Principal Investigators (PIs):

  • Xifeng Wu, M.D., Ph.D. (Principal Investigator)
    The University of Texas MD Anderson Cancer Center
  • Wong-Ho Chow, Ph.D. (Principal Investigator)
    The University of Texas MD Anderson Cancer Center
  • Hua Zhao, Ph.D. (Research Co-Leader)
    The University of Texas MD Anderson Cancer Center

Funded Since: 2001
Funding Source: Texas State Tobacco Funds and Duncan Family Funds
Year(s) of Enrollment: 2001-Present
Study Website: Web Site Policy

Mexican Americans are under-represented in health-related studies yet comprise the largest and fastest growing ethnic minority in the United States. About 44% of the population in Harris County (metropolitan Houston), Texas, is of Mexican descent. The Mexican American Mano a Mano Cohort Study was launched in 2001 by the University of Texas Department of Epidemiology with support from the Texas Tobacco Settlement and Duncan Family Institute philanthropic funds. The objectives of this initiative were to understand cancer and other chronic disease risk factors in this population undergoing social changes and to provide an infrastructure to support institutional and inter-institutional collaborations. This research study forms the first longitudinal comprehensive cohort study of a census-based, representative population of Mexican Americans.
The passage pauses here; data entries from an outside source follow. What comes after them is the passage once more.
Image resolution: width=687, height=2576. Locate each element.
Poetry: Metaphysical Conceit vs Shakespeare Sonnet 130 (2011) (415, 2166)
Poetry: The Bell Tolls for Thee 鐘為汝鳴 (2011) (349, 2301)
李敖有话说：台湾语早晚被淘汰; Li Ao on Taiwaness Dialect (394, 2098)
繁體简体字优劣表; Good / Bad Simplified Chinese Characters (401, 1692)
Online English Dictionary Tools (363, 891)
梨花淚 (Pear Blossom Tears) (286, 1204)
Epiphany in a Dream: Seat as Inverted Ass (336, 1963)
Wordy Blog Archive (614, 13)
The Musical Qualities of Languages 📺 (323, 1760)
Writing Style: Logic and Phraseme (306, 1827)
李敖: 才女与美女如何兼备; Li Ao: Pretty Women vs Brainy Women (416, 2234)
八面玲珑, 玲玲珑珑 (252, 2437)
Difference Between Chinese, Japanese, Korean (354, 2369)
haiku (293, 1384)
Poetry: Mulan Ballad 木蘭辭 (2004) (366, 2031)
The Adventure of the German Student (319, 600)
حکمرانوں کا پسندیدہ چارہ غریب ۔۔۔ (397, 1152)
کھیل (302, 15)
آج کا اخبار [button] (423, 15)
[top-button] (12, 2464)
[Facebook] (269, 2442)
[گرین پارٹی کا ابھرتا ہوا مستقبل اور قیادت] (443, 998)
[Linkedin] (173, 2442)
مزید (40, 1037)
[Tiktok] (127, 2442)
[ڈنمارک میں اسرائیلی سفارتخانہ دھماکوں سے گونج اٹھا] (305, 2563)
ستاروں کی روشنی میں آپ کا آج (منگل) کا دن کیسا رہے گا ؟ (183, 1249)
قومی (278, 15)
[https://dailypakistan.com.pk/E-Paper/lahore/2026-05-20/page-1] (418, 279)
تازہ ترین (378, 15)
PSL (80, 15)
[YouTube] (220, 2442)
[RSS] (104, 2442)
As of December, 2013, 24,460 participants were enrolled from 16,640 households. The median age of the cohort is 37 years at enrollment. Participants who were born in Mexico (about 70% of the total cohort) had an average of 15 years of U.S. residency. The study includes households that provide contextual information about the environment, familial and social support systems, environmental exposures, and medical history. Additional information includes lifestyle factors (tobacco and alcohol use, physical activity), family cancer history, and socio-demographic characteristics, including acculturation as indicated by language use and food preferences. Personal in-house interviews are conducted with up to 3 members in each household. Biological specimens (blood, saliva, and urine) have been successfully obtained from 90% of the participants. Follow-ups are conducted via telephone every 6-12 months to update selected exposures and disease history. Newly diagnosed cancers are identified through self-reports during follow-up and annual record linkage to the Texas Cancer Registry. Self-reported cancer diagnoses are verified through review of medical records. As of February 2014, 373 incident cancer cases had been identified.